Hoofy and Boo in the Crossfire
Consumers caught in the crossfire between lovie dovie govie inflation statistics and the high price of gas in the tank, food on the table and kids in college.
Tooth for a tooth, eye for an eye…sell your soul just to buy buy buy
Beggin' a dollar stealin' a dime…come on can't you see that I
I am stranded…caught in the crossfire
I am stranded…caught in the crossfire
--Stevie Ray Vaughan (Crossfire)
Things that make me go hmmm…
- Consumers caught in the crossfire between lovie dovie govie inflation statistics and the high price of gas in the tank, food on the table and kids in college.
- U.S. growth at a four-year low while the DJIA is at an all-time high and the S&P a few good buy programs away from its all-time closing high of 1527.
- With little sign of corporate inclination to rev up Cap-Ex are corporate buy backs a function of nothing else to do with the moolah in the till? Or given the M&A melt-up, LBO lunging and private equity escapades are the corporate lounge lizards just trying to couch their cushy jobs by shrinking the floats and manipulating the earnings per share to avoid possible takeovers? Does shrinkage in the case of Costanza have anything to do with performance?
- Do I need glasses or is there a letter "I" on the end of CMG (Chipotle Mexican Grill)? In 2000 it was CMGI. In 2000 it was wafers - now it's waffles?
- In years to come will we look back and see that the Zell Sell parallels the Rockefeller's sell of Rockefeller Center to the Japanese prior to the 1987 stock market crash? The Rockefellers later bought it back – at a discount.
- A few days ago state-run newspapers in China ran cautionary stories about the risk inherent in stocks - that stocks can go down as well as up. When asked whether there was a bubble in Chinese stocks, the governor of the People's Bank of China answered flatly "Yes."
- Odd how this is reminiscent of comments by the New York Fed about a week ago about the current level of risk in hedge fund leverage. Are the People's Bank of China and the People's Working Group sharing fortune cookies? Are they both concerned about a reversal of fortune, cookie, having opened a Pandora's Box of liquidity?
- The Big Dogs have bellied up to the bar. With the punchbowl spiked is it any wonder that no one believes the bartender when he whispers closing time?
- Is the new Chinese favorite pastime speculation? Will Americans and Chinese be the boys of summer and meet on the fields of speculation this summer? Has gambling in stocks replaced gambling in casinos in China? Is this why Las Vegas Sands (LVS), Wynn Resorts (WYNN) and MGM Mirage (MGM) are rolling snake eyes lately?
- The NASD sent a fortune cookie out last week – alerting investors regarding the risk of margin. According to the NASD, through the end of March the amount of debt taken on by investors to buy stocks totaled 317.7 billion. This is a tad below the 321.2 billion record scored in February, but both months surpassed the 300 billion hit in March 2000.

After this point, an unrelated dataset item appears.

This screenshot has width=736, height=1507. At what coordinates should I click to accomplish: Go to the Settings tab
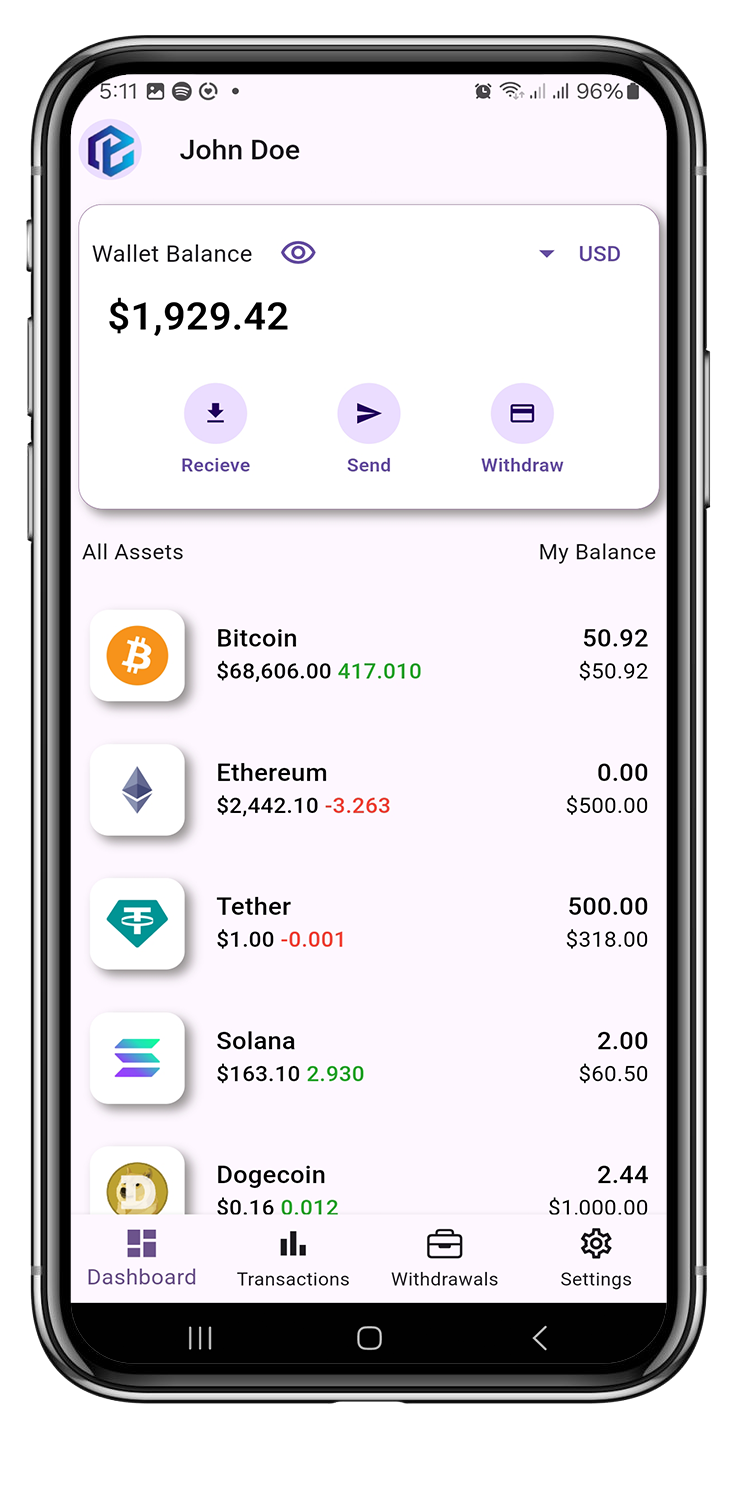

- How is it that the Fed is jawboning about inflation while they're pumping money hand over fist? Is the jawbone connected to the wrist bone?

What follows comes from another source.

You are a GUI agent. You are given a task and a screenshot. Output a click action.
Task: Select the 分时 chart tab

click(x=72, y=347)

- Does the halitosis in Google (GOOG) gargling below its 50 DMA indicate anything?
- Does it mean anything that the longs in my poster child for this year, Terra Nitrogen (TNH), had to bring out their gas masks on Monday? Someone certainly pulled the finger – uh trigger on their position on Monday. TNH gapped up towards par but closed at 85.65 down over ten points on the day. Sometimes even Coop de Ville gets one right. It's pin the tail on the option donkey time again. Watch those strikes.
- Speaking of which is it just me or y'all seeing how the S&P is caught in the crossfire at 1500? Thursday's low was 1491.45, while last week's high was 1513.80. The midpoint, 1502. Monday's close 1503.15. We remember our 1498 pivot and watched how it supported the S&P on Monday. However the Second Mouse may get the cheese for Boo. (Not to mix metaphors with TNH.)
A 10-minute chart since a week ago Monday shows the S&P may be carving out a short-term Head & Shoulders Topping Pattern. Why bother with such a short-term pattern?
1. It is Options Expiration week
2. 1498 squares out the October 2002 low
3. The March 2003 test low was approximately 1515 days ago at last week's high
- A trader friend of mine who is a smart owl when it comes to options tells me for the first time in almost a year there is no upside premium in the 151 SPYDER strike. That doesn't mean the market has to go down, but if we break 1498 the expiration may be for sale. Keep an eye on the 1490 and 1480 S&P levels.